### Short exercise 1
Transcribe the stretch from "Yea, this is" through "are both crucial." of the post on how devices handle color, word for word.
### Short exercise 2
Pick up the post about device color and sRGB versus Rec.709 after its final sentence and keep writing it.

### Selected extract

Yea, this is both complicated and very confusing. Let's start with a given:

 

NO device, whether camera/capture device or display device, actually "sees" color. Period.

 

All they do is record ... or present brightnesses, and to represent human-perception color, apply an amazing array of math and hardware bits to completely manufacture what we see as "color".

 

So those hardware bits, and the software/firmware that includes the math and instruction sets for applying the math to the simple brightness data ... are both crucial. 

 

Do you see why, at the very heart of understanding device-created "color", there's problems?

 

Now let's jump to your question specifically on sRGB versus Rec.709 and HEX code colors.

 

sRGB, by itself, is a stills "thing". Color space. This matters ...

 

Because Rec.709 is a video standard, NOT a stills standard. And Rec.709 includes within it Bt.1886, which requires a display transform for Rec.709 media of approximately (essentially) gamma 2.4. There's actaully a specific mathematical formula, not precisely gamma 2.4, but it's close enough for discussion uses.

 

Perceived color is a mixture of brightness and hue. If you change either, the perceived color changes. Note that sRGB, and Rec.709, will not have the exact same pixel triplicate in mid-range to low-end values. They'll be closer nearer to the top of the scale ... where there isn't actually a lot of color intensity anyway.

### Collected data
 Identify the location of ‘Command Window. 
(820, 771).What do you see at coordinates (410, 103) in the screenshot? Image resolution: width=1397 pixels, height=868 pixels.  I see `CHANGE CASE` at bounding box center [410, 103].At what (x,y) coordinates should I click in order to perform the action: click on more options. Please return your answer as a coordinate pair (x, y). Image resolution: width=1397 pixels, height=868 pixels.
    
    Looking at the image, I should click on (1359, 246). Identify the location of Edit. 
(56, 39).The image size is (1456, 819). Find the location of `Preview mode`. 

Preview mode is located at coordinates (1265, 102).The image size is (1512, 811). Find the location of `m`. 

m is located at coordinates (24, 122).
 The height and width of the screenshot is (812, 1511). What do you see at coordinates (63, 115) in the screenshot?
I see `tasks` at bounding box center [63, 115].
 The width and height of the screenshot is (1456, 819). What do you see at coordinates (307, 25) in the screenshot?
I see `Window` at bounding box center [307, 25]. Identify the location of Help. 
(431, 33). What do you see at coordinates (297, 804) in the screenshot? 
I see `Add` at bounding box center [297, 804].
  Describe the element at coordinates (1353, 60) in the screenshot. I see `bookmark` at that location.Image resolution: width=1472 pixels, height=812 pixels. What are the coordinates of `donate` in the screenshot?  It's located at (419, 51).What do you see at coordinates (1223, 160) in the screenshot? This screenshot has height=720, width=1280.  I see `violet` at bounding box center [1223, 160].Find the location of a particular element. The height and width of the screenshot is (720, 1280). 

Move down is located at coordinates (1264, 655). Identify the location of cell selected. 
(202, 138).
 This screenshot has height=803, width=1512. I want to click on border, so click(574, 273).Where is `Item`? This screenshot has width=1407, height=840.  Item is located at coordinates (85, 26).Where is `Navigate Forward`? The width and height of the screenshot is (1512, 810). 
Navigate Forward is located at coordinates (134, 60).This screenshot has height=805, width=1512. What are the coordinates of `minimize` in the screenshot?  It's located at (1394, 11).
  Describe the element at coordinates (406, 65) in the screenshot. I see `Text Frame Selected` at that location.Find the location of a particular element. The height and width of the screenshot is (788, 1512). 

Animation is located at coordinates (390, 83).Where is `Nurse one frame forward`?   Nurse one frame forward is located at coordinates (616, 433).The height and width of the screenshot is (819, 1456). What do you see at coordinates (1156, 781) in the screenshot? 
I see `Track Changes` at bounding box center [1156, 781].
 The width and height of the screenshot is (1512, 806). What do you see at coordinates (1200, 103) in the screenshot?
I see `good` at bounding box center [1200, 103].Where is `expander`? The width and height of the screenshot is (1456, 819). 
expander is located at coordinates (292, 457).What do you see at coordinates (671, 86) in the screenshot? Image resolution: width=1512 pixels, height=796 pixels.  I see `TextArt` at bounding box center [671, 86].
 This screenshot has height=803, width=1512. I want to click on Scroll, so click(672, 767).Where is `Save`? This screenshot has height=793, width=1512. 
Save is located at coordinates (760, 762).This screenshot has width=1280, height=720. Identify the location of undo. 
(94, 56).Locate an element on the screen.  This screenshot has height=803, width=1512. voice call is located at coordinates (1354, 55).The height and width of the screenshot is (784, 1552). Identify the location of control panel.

### Written response 1
Yea, this is both complicated and very confusing. Let's start with a given:

 

NO device, whether camera/capture device or display device, actually "sees" color. Period.

 

All they do is record ... or present brightnesses, and to represent human-perception color, apply an amazing array of math and hardware bits to completely manufacture what we see as "color".

 

So those hardware bits, and the software/firmware that includes the math and instruction sets for applying the math to the simple brightness data ... are both crucial.

### Written response 2
So a display of Rec.709 will not be identical to a display of stills using sRGB. Because of the nature of including the Bt.1886 display transform, which "straight" sRGB doesn't have.

 

You cannot have correct display of Rec.709 video without the application of the required display transform. This is a broadcast standard, long agreed to and applied.

 

So yes, there will be differences between a stills image on-screen in sRGB and a video image that also uses the sRGB color space/primaries but with the added display transform applied.

 

Colorists have had problems with nutso "brand advisers" going up to a monitor, and holding the particular item or a color chip next to the screen, and demanding a mod to make them match. IF you can do this, well, you are an amazing colorist.

 

But the problem with that, is, take that same file, on any other also highly calibrated screen!!!  ... and hold that item up to check the match ... and they will NOT match!

 

Because that screen will not be visually identical to the first screen.

 

And out in The Wild, no one will ever see anything close to the colorist's screen anyway.

 

The only thing you can do is be as close to the standard as possible, recognize that is all you can do, and send your material out where no one sees what you saw anyway.

 

When doing pass-through professional work, you need to be as close to 'center' as possible, and when needed, be able to pass things through without changes to the color. That is now possible in Premiere with an option to skip CM.

 

But still, dealing with clients on color will normally be a challenge.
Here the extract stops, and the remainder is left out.